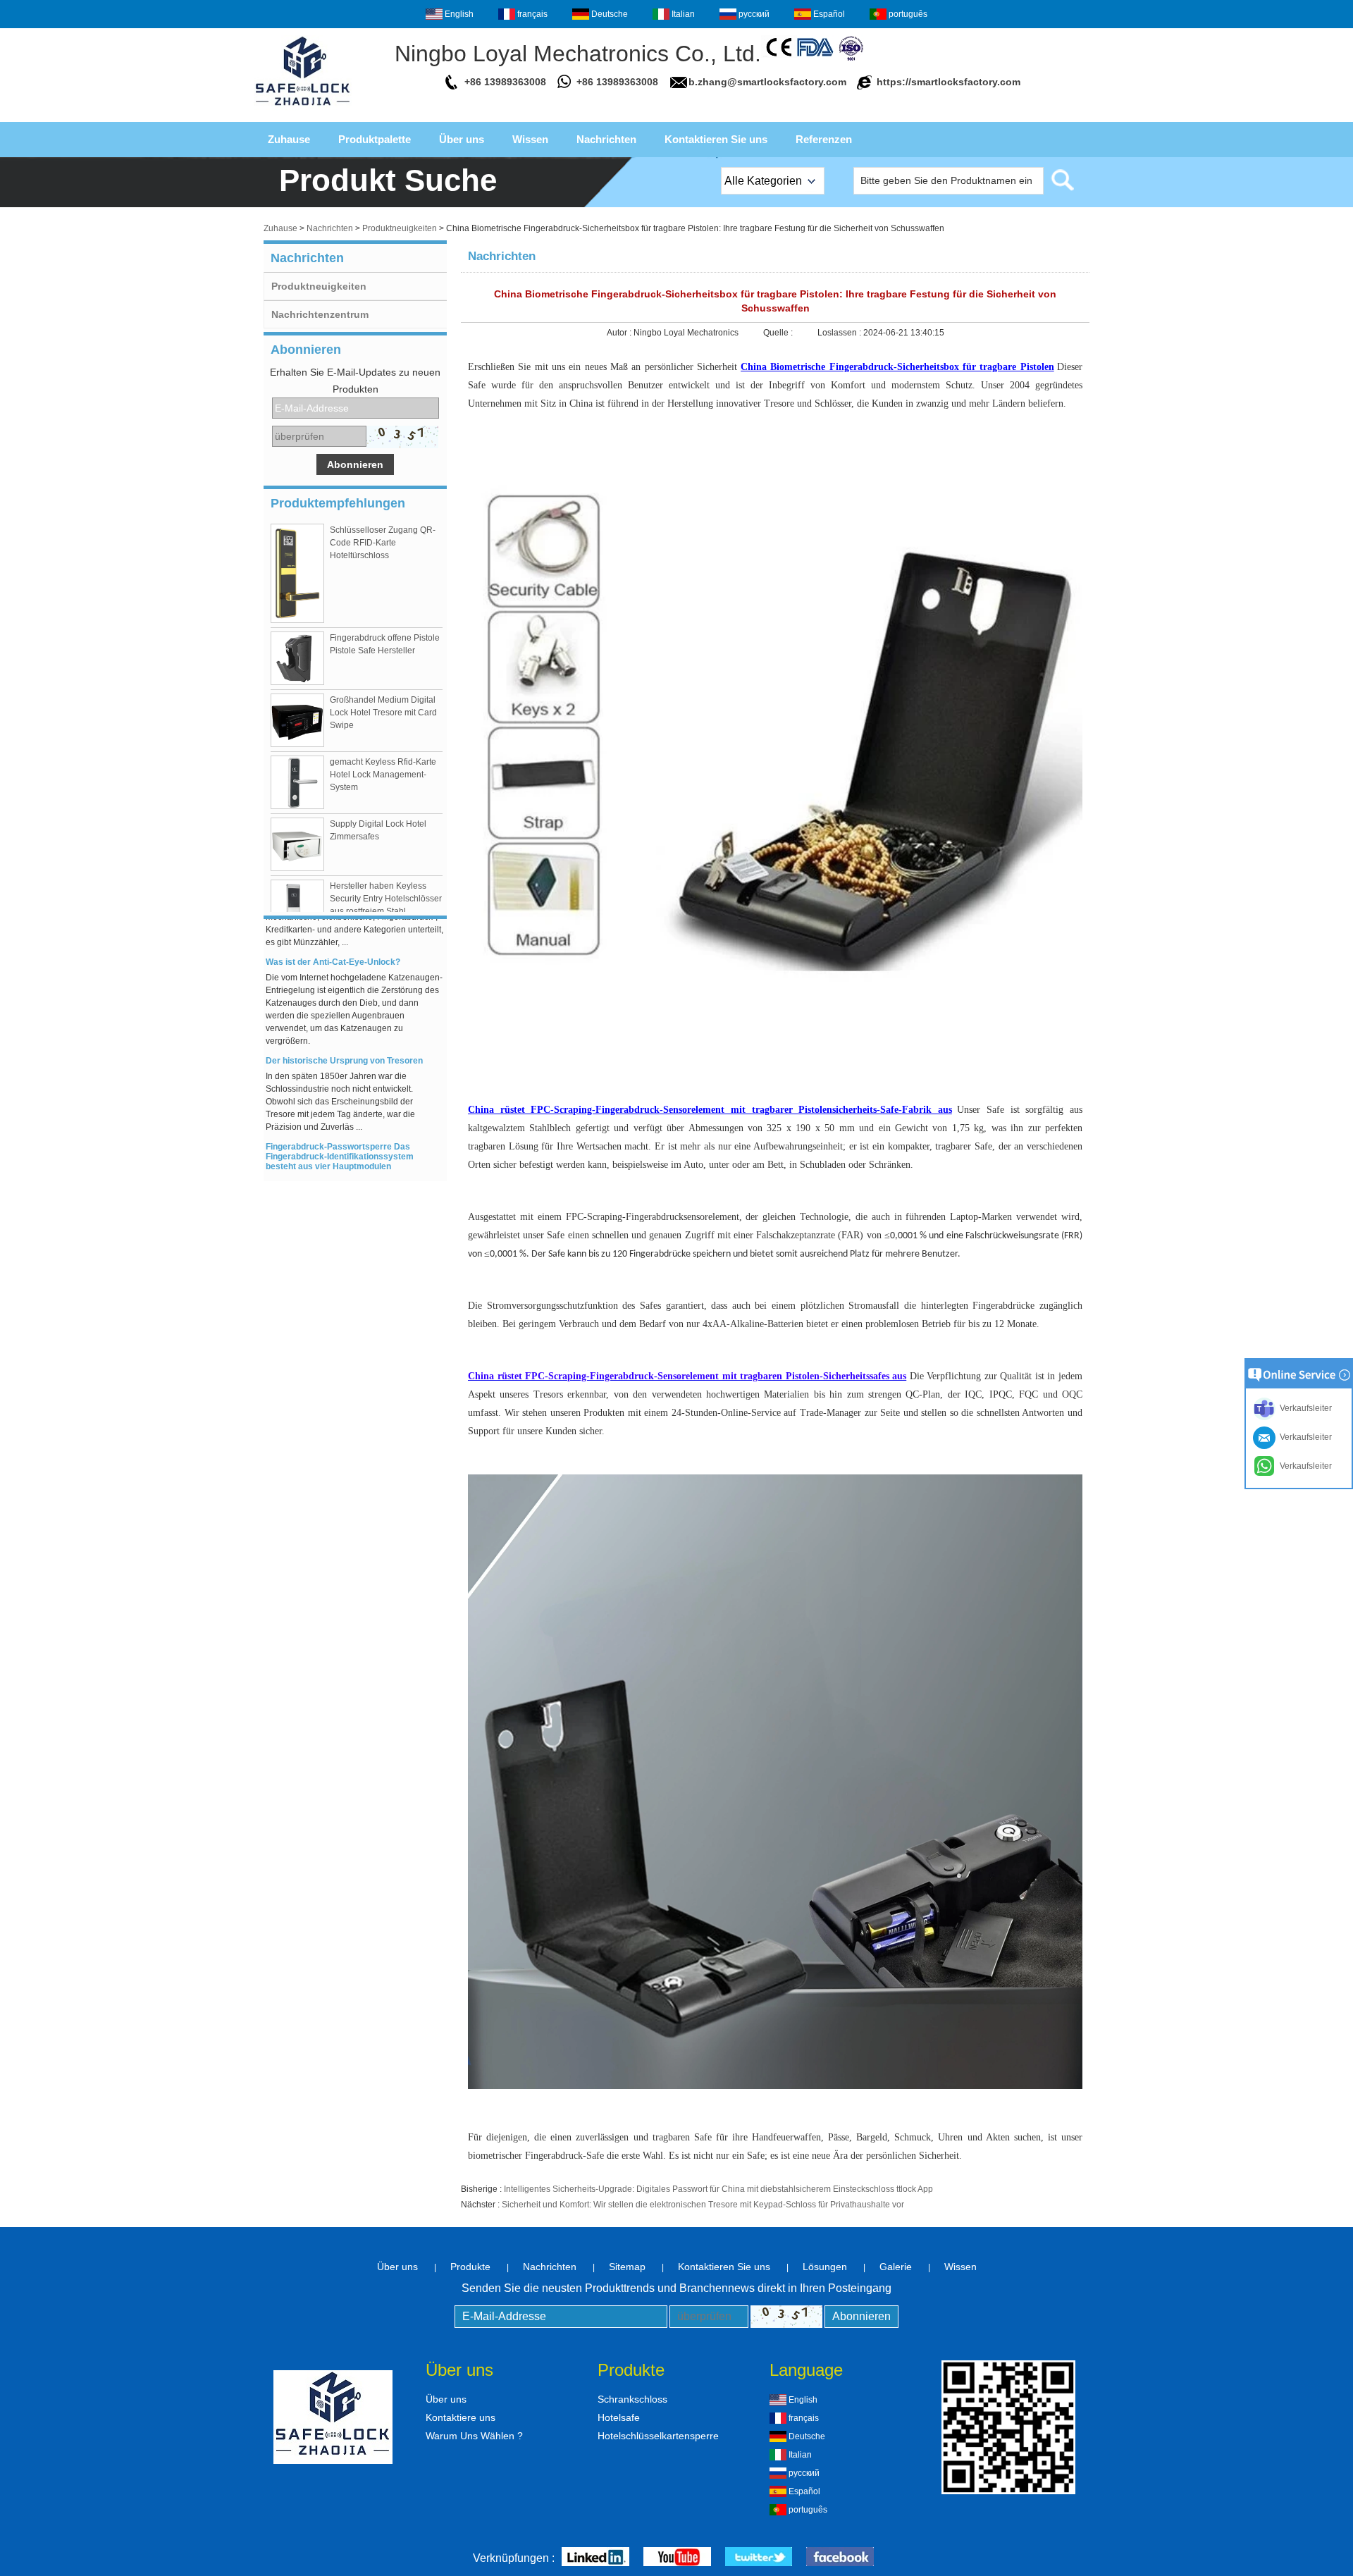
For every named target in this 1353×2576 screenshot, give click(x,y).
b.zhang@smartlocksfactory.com (767, 81)
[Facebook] (840, 2558)
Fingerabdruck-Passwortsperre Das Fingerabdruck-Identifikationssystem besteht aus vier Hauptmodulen (340, 1139)
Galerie (895, 2266)
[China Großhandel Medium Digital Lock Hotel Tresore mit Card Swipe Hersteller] (297, 720)
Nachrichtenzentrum (320, 314)
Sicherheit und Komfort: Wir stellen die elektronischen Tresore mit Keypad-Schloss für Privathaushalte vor (703, 2205)
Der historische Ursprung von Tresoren (344, 1043)
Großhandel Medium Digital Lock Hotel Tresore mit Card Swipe (383, 712)
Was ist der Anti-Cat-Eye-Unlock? (333, 944)
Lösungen (825, 2266)
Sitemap (627, 2266)
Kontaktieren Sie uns (716, 139)
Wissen (530, 139)
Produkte (470, 2266)
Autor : (620, 333)
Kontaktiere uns (460, 2417)
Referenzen (824, 139)
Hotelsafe (619, 2417)
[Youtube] (677, 2558)
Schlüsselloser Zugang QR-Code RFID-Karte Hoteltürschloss (382, 542)
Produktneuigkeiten (399, 228)
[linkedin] (595, 2558)
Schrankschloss (632, 2399)
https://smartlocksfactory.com (948, 81)
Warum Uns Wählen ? (474, 2435)
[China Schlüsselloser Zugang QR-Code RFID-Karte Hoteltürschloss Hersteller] (297, 573)
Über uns (461, 139)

......

WORK TO BE COMPLETED: The answer must be the lines above, word for word, from the first one through the line with "Galerie (895, 2266)", pictures excluded.

SOLUTION TO THIS TASK:
For every named target in this 1353×2576 screenshot, give click(x,y).
b.zhang@smartlocksfactory.com (767, 81)
[Facebook] (840, 2558)
Fingerabdruck-Passwortsperre Das Fingerabdruck-Identifikationssystem besteht aus vier Hauptmodulen (340, 1139)
Galerie (895, 2266)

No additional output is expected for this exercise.